I think I can see the "informal" solution but I'm sure sure if I can express that in a mathematical way
To me, since U = F, distributing the fuel is the same thing as distributing the circle. It's impossible to distribute circle in a way that it's impossible to make the cycle; taking away from one portion means compensating it somewhere else, and we are always going to have a starting point.

The "perfect" way of having the car run the cycle is by distributing the cannisters symmetrically with the same amount of fuel in each of them (therefore the car arrives at each canister exactly when he's about to run out of fuel), which means any canister is a valid starting point. If I want the car to fail, I need to either remove a bit of fuel in one canister and add in on the another one or move one of the canisters a little bit towards either direction, in order to create one particular portion of track that is bigger than the car can reach.

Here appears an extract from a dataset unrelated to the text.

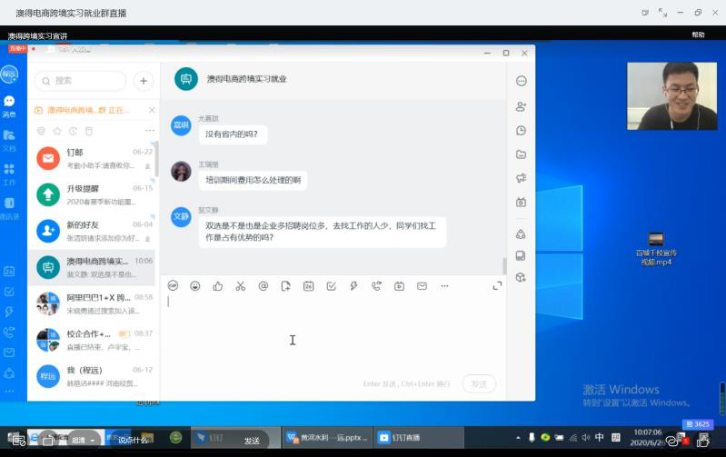Click the plus button beside search box

click(144, 81)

But, due to the symmetry of the arrangement and the circle, removing fuel or adding length to a portion would end up adding fuel or removing length to another portion. There will always be at least one spot where the amount of fuel required to reach the next canister is greater than the amount of units I need to run, giving me "extra" fuel to compensate the places where I was supposed to dail.

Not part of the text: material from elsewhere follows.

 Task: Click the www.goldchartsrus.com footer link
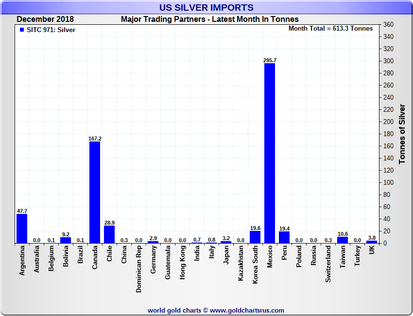247,310
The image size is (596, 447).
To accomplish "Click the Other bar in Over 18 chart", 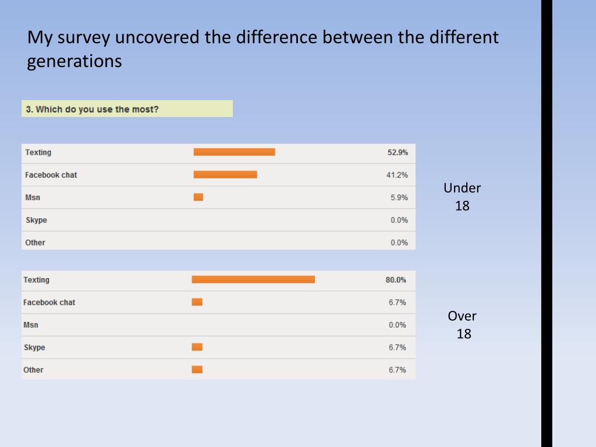I will pyautogui.click(x=197, y=370).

(Thanks for all the clarifying replies. Now I realize I underestimated that question quite a bit! Last try for today, I promise)

 

[mfb]

(But I'm afraid I'm just saying that that the amount of fuel is almost enough, instead of answering the question...?)

So far you only demonstrated that your overall fuel balance will work out - but that was given already.

In general, there will be only one starting point where you can complete the circle. Given the positions and fuel amounts, how can you find this point?

 

[StoneTemplePython]

I'm not sure what happened to the spoiler tags, but I'll nest your responses in them, for space reasons:

Spoiler

(Consider a "portion" as being a section of track between two canisters)

We already know it's possible to divide both the total amount of fuel (F) and the total length (U) in the same number of partitions. Therefore, $U = F$.

If we number all the canisters (from 1 to n) in their respective positions, we have, for the general case:

$U = U_{1,2} + U_{2,3} + U_{3,4} + ... + U_{n-1,n}$
$F = F_{1,2} + F_{2,3} + F_{3,4} + ... + F_{n-1,n}$

(I thought about writing the second one as $F = F_{1} + F_{2} + F_{3} + ... + F_{n}$; instead, intepret $F_{a,b}$ simply as the amount of fuel in canister a)

Since $U = F$, we have $U_{1,2} + U_{2,3} + U_{3,4} + ... + U_{n-1,n} = F_{1,2} + F_{2,3} + F_{3,4} + ... + F_{n-1,n} = C$ (with C being a real constant)

Therefore, no matter how many "low fuel canisters" or "really lenghty portions" we have; they will be balanced by canisters with more fuel and shorter lenghts. If that didn't happen, the relation wouldn't remain constant.

(But I'm afraid I'm just saying that that the amount of fuel is almost enough, instead of answering the question...?)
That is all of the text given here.